I have lived in New York City longer than I ever lived in Maine. The city is my real home and I have not left it since the pandemic began. It is the opposite of Maine in every way – loud, abrasive and full of millions of people who don’t look the same. For months I did not leave my apartment. I have been hesitant to imagine travel during the time of COVID, but I certainly did not wish for my first trip using public transport to be back to the state I gleefully fled as a teenager.
It is with undeniable shame that a part of me is grateful for the excuse of COVID to possibly miss the moment of my father’s passing because I don’t know if I can handle it. You would think I would be more than prepared at this point. He has told me this time would come and he was not wrong.
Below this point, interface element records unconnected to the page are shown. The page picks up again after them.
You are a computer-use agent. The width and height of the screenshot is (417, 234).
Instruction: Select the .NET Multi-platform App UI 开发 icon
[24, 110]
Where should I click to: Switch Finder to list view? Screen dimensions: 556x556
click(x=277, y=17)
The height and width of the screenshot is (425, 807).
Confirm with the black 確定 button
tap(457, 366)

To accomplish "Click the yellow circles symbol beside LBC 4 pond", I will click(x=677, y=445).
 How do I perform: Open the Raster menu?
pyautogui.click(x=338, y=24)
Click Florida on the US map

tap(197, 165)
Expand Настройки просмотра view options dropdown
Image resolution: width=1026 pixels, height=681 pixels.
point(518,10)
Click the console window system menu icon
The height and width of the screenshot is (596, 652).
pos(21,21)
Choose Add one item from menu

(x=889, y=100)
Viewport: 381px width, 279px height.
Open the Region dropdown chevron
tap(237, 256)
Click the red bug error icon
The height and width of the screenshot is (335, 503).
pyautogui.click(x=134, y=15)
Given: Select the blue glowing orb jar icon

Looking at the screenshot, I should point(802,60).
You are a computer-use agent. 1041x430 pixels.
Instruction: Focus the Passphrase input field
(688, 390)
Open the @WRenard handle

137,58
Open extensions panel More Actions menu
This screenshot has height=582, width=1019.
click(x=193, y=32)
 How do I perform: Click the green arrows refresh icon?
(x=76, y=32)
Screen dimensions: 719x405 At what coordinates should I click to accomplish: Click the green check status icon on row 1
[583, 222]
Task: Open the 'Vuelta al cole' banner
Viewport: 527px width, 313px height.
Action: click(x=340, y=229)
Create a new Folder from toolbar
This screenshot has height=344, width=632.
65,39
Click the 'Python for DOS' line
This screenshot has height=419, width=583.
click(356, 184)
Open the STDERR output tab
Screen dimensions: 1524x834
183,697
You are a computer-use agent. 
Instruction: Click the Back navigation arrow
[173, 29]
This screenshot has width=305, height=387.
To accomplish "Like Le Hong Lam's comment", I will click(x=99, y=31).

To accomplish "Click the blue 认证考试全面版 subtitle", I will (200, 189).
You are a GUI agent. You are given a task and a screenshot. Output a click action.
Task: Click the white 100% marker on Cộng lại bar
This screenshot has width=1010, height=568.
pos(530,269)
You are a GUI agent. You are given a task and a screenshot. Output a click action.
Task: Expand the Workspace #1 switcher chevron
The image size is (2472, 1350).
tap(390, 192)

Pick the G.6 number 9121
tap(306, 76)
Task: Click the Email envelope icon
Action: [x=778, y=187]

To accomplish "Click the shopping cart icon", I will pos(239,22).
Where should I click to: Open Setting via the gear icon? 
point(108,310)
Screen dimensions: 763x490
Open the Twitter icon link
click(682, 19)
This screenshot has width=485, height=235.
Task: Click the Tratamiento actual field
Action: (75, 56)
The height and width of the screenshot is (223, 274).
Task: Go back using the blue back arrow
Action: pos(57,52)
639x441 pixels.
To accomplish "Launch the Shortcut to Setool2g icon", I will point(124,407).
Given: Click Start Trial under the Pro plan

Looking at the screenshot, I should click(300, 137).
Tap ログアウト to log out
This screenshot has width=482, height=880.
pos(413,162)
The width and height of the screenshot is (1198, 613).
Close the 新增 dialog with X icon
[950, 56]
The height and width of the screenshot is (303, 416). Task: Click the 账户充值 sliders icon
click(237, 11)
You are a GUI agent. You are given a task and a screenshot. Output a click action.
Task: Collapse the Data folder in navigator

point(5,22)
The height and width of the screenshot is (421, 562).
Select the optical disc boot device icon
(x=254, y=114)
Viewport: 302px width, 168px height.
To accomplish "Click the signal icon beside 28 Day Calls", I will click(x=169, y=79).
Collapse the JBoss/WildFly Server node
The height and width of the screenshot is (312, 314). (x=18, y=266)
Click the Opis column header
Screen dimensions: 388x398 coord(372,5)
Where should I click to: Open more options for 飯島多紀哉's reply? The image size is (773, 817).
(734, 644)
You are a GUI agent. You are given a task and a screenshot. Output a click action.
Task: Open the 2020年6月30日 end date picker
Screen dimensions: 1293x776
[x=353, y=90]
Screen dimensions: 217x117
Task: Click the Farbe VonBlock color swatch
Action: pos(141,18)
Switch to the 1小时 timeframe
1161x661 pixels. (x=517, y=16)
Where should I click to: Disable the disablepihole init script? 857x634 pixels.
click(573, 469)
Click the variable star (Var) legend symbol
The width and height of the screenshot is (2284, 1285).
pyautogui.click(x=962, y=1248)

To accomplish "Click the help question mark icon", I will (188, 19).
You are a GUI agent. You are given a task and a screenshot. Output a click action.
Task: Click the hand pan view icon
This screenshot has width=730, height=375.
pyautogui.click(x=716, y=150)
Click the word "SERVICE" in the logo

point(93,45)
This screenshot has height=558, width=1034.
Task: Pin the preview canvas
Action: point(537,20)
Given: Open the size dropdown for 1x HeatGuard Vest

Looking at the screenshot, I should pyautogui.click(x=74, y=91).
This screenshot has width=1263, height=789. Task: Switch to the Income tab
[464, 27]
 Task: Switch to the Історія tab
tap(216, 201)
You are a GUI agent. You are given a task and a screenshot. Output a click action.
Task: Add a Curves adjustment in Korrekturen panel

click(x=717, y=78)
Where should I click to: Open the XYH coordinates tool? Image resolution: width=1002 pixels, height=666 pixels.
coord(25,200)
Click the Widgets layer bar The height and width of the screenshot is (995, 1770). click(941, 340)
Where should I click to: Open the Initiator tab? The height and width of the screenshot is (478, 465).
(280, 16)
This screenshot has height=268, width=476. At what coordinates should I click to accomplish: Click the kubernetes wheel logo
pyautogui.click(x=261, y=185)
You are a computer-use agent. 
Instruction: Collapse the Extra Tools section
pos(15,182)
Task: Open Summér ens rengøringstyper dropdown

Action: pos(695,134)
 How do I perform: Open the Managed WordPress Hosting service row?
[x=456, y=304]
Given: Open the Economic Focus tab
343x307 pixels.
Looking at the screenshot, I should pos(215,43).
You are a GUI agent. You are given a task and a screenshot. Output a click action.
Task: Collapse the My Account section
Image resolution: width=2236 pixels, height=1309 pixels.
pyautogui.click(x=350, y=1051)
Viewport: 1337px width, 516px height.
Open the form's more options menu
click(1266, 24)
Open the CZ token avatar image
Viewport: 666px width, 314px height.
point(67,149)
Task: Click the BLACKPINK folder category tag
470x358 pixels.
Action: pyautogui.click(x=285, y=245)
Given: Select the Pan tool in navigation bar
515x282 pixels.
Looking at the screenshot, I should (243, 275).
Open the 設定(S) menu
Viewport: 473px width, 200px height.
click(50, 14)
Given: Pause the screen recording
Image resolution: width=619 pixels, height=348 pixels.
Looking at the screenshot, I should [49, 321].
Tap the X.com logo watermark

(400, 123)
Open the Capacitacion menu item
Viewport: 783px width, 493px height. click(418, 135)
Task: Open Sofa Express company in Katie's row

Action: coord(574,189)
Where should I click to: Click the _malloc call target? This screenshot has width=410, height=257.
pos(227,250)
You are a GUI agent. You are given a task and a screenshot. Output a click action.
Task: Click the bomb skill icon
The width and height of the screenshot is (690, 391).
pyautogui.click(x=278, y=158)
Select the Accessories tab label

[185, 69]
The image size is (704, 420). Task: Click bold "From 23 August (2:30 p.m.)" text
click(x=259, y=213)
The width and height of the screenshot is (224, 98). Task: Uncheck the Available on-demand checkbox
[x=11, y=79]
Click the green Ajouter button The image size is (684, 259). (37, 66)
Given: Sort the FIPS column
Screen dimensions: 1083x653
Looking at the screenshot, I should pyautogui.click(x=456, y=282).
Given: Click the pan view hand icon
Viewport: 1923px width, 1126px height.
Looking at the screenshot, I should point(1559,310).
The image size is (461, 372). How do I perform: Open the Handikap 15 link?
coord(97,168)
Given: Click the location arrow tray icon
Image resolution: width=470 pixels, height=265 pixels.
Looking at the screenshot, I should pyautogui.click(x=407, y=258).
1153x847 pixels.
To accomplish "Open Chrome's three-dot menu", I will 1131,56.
My father jumped on boats in shark infested waters surrounding the tiny island where he was born in the Philippines because he wanted to see something new. He has survived cancer more than once. He served in the US Navy for twenty years and worked as a civilian at the Portsmouth Naval Shipyard for 30+ years after that. He refused to quit his job even though he was well past retirement age because he swore that that would be the day that he would die – the day he stopped working.
He has stubbornly proceeded through life with a hard head and a tougher heart and survived everything through sheer will. Annoying tenacity is something I inherited from him. It’s helped me achieve everything I have. And yet, I sit here typing these words because despite all his warnings of this day’s coming, I don’t know how to say goodbye. I don’t want to. I’m not ready.